Benzene-related risk of cancer among Norwegian offshore workers

There are several ongoing research sub-projects at the Cancer Registry of Norway (CRN) that will investigate cancer risk among offshore workers. This project will look into recent benzene exposure offshore in relation to risk of different cancers.
Last updated: 12/8/2020

Status

  • In December 2019, the project received a grant of 6 mill NOK from the Research Council of Norway’ PETROMAKS2 program (project no. 308846), and 1.5 mill NOK from the Norwegian oil companies and the Norwegian Shipowners Association.
  • In May/June 2020, a Collaboration Agreement was signed between the oil companies and the Cancer Registry.
  • In November 2020, the project received ethical approval from the Regional Committees for Medical and Health Research Ethics (REK), project no. 136984 for receivement and usage of register data.
  • In January 2021, the Data Protection Impact Assessment (DPIA) was approved
  • Status as of May 2021: the Heliport cohort is under establishment.

Background

In recent years, there has been increased awareness of benzene exposure and the associated risk of cancer. Research suggests that benzene has a carcinogenic effect at lower concentrations than first thought, and that benzene exposure may be linked to several types of cancer, such as lymphomas and leukaemia.
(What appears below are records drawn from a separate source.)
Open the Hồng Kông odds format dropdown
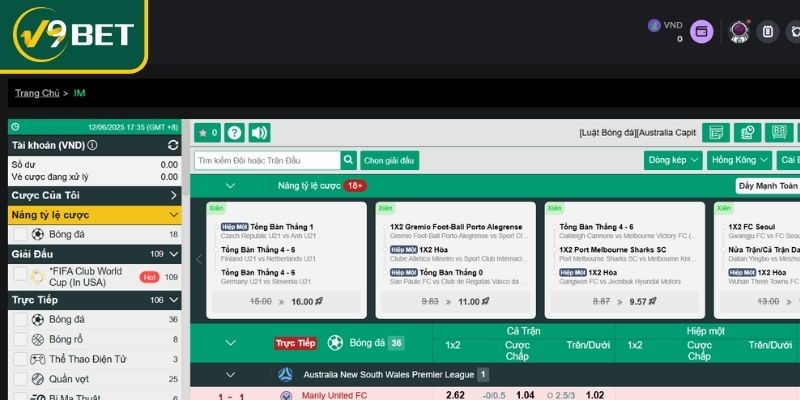Viewport: 800px width, 400px height. point(739,160)
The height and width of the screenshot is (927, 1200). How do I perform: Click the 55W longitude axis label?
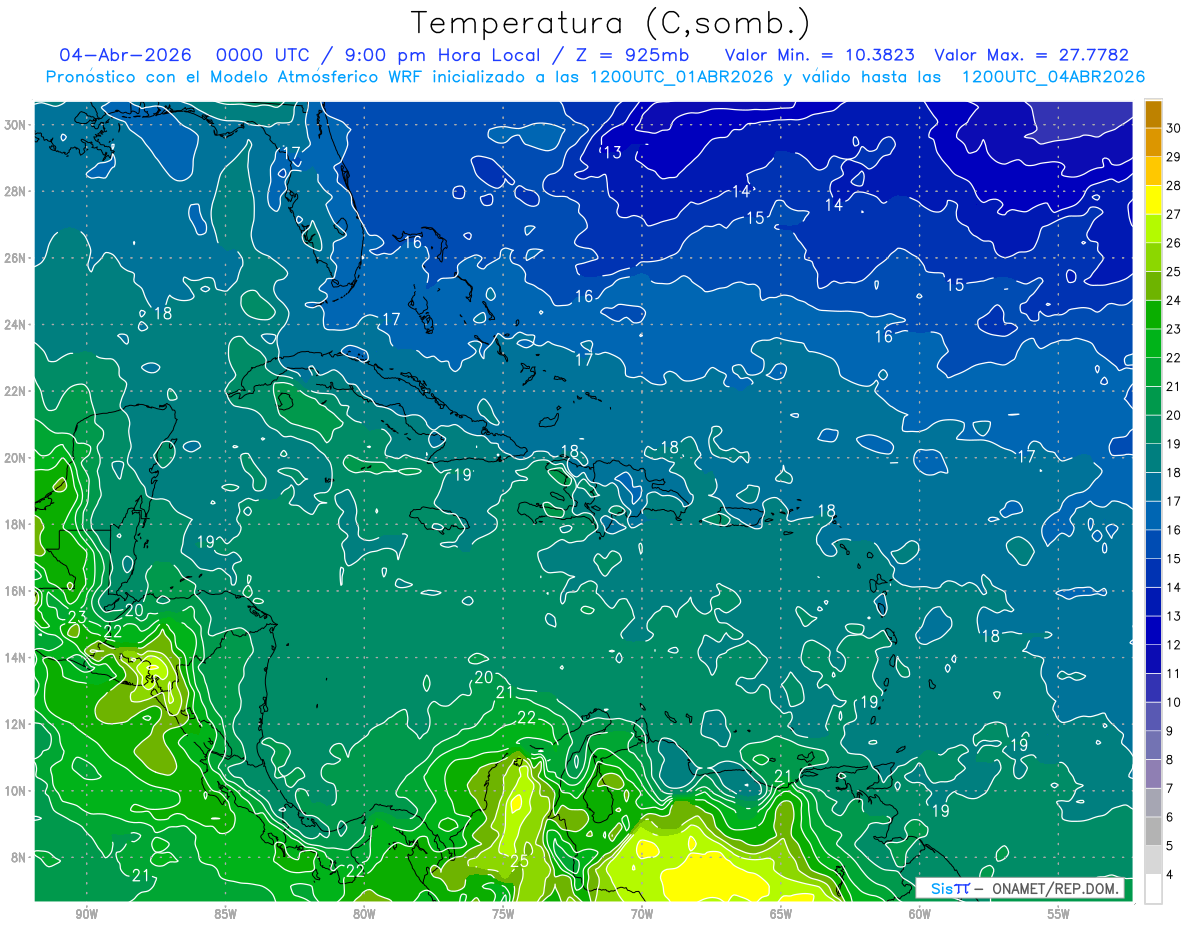tap(1058, 914)
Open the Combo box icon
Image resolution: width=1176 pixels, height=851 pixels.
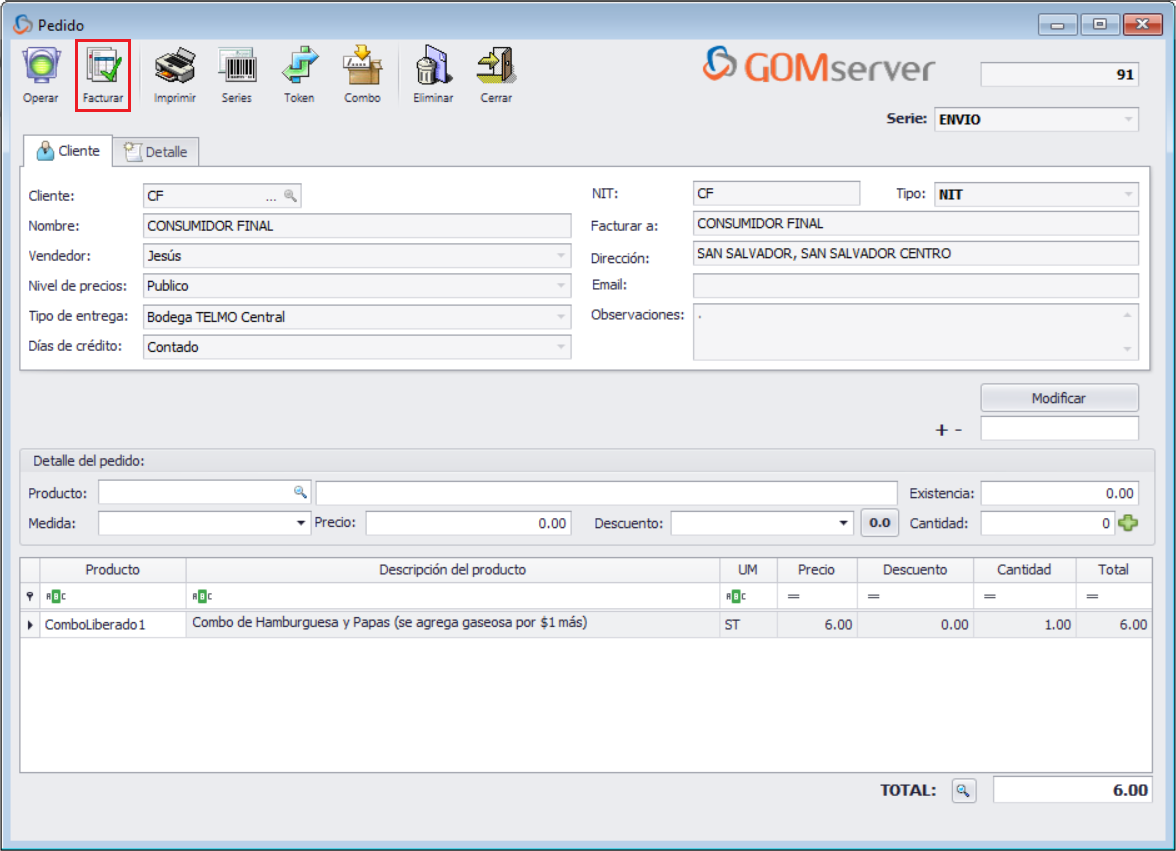pyautogui.click(x=362, y=68)
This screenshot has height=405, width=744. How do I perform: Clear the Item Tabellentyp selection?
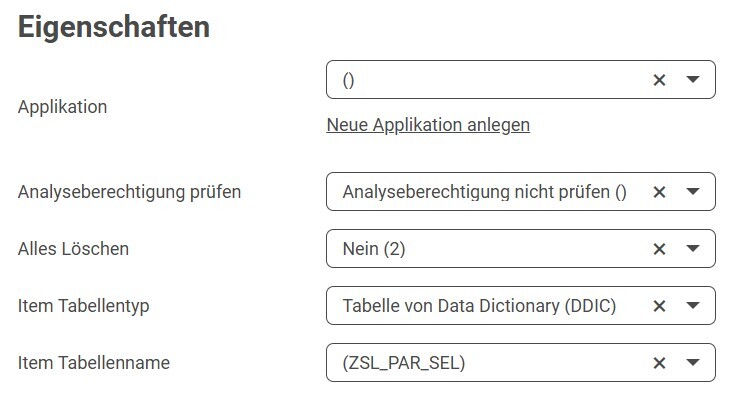659,306
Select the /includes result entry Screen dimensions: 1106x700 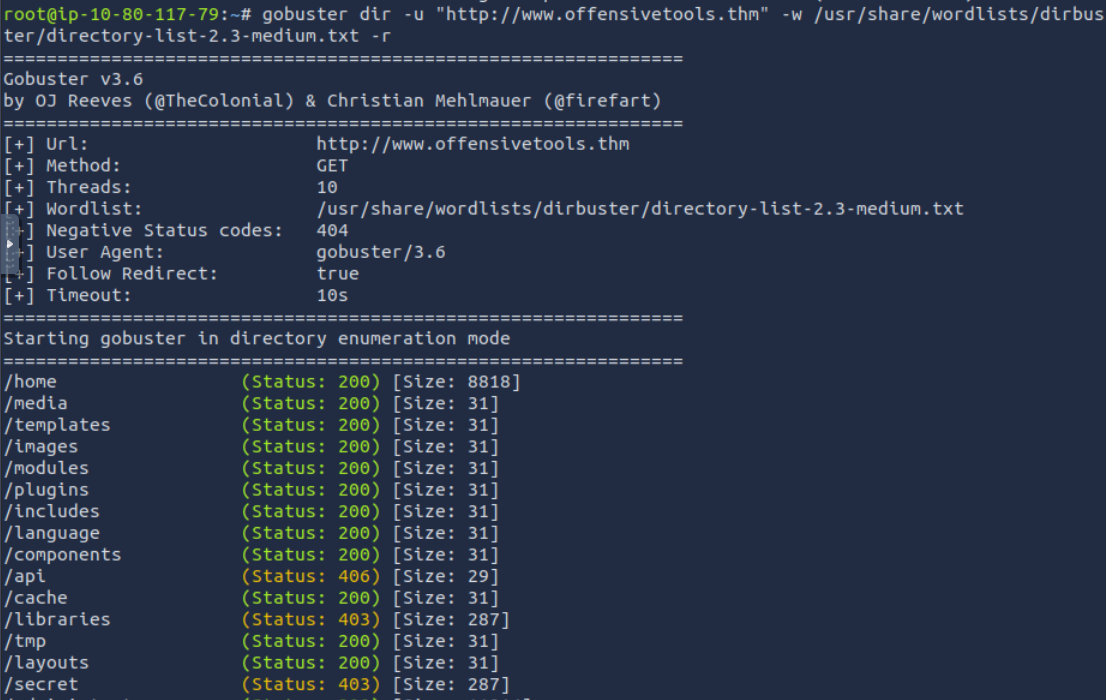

Our studies on this topic used data from the “Offshore-cohort” from 1998, which include offshore workers active between 1965 and 1998. For evaluation of more recent exposures, which may be lower than those of the 1980s–1990s, there is a need for new data from the last 20 years of offshore activity.

Aims

This study will use data from the new “heliport-cohort” to study benzene exposure and the risk of cancer among offshore workers in recent years. The first scientific questions are:

Does benzene exposure measured as a time-dependent variable and occurring at low levels increase the risk of lymphomas, leukaemia, and related cancers?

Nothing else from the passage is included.